There was a significant difference among the population means of the three different groups of villages (sig = 0.006). The most unsustainable villages (those with the highest population mean of 2140 person) had a significant difference with the population means of the other two groups (Table 5). Population is a key factor of increased societal pressure on the environment and natural resources which is considered as the first component of POET model of human ecology by Duncan, as well. In terms of ecological indices, the situation of more highly populated villages (the most unsustainable) was more unsuitable and critical than the other two groups of less populated villages. Fatemi et al. [61] also indicated the negative effect of population on natural resources in terms of agricultural land conversions with great pressure of intensified cultivation on the rural lands over time.

Comparing different rural groups in terms of social participation (sig = 0.038) and the use of green technologies (sig = 0.017) indicated that there were significant differences among different groups. The means of social participation and green technologies use were the highest in the group of relatively unsustainable villages with the amounts of 12.99 and 8.30, respectively (Table 5). The means of these two variables were significantly different between the relatively unsustainable group and the other two groups. The results showed that the participation of people in the villages with a more suitable ecological index (relatively unsustainable) was greater than that of people in the other villages with lower ecological indices. This is the same for the use of green technologies; the use of these kinds of technologies was higher in the relatively unsustainable villages with an ecological index of close to one. Due to the different theories of human ecology, technology is another effective factors of this discipline`s model, it is also mentioned in POET model of human ecology and in accordance with the findings of ANOVA test of current study regarding significant differences of use of green technologies among diverse rural groups. According to the scale range of the variables, social participation and use of green technologies were at a moderate to low level for all of the groups. Based on the results of ecological indices accounting, most villages were in a range of unsustainability in terms of society’s pressure on the environment and natural resources. The ecological index was worse in the villages that had less participation and lower use of green technologies. The important role of eco-friendly technologies in sustainable agriculture have been demonstrated in Rezaei-Moghaddam and Karami [30] and Salehi et al. [63]. There are also the studies which were represented the improvement of environmental and natural resources conservation by social participation enhancement [64, 65].

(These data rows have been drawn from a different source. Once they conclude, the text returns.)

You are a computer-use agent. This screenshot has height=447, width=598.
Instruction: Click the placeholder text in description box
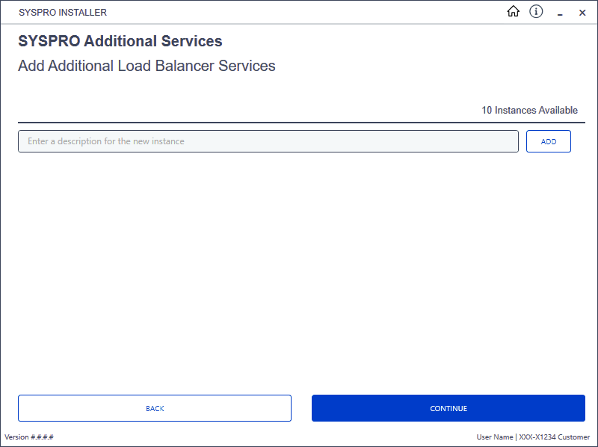[x=105, y=141]
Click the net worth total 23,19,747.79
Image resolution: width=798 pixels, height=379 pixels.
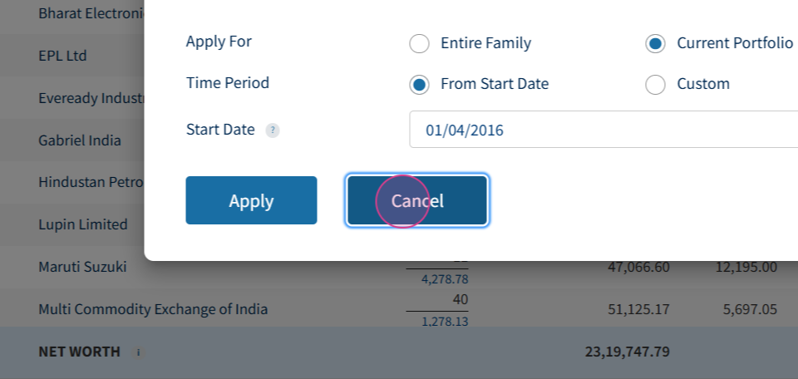coord(627,352)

There was no significant difference among the three rural groups in terms of extension managerial activities (sig = 0.566). The mean of this parameter was low (due to its score scale) in all of the groups and equaled 8.45, 7.72 and 7.31, respectively (Table 5). It indicated the low efficiency and effectiveness of conventional extension activities in order to reduce society pressures on the environment and natural resources. Despite the vital role of extension managerial activities as organization component of POET model of human ecology, but based on the ANOVA results, extension organization did not have had impressive role in sustainability achievement of studied areas, so far. Indeed, extension activities have not been successful in terms of rural societies transitioning towards a sustainable livelihood for environmental conservation, which is its most important mission. The weak efficiency of conventional extension activities of Iran had been reported in another study conducting in the rural areas of Iran [55].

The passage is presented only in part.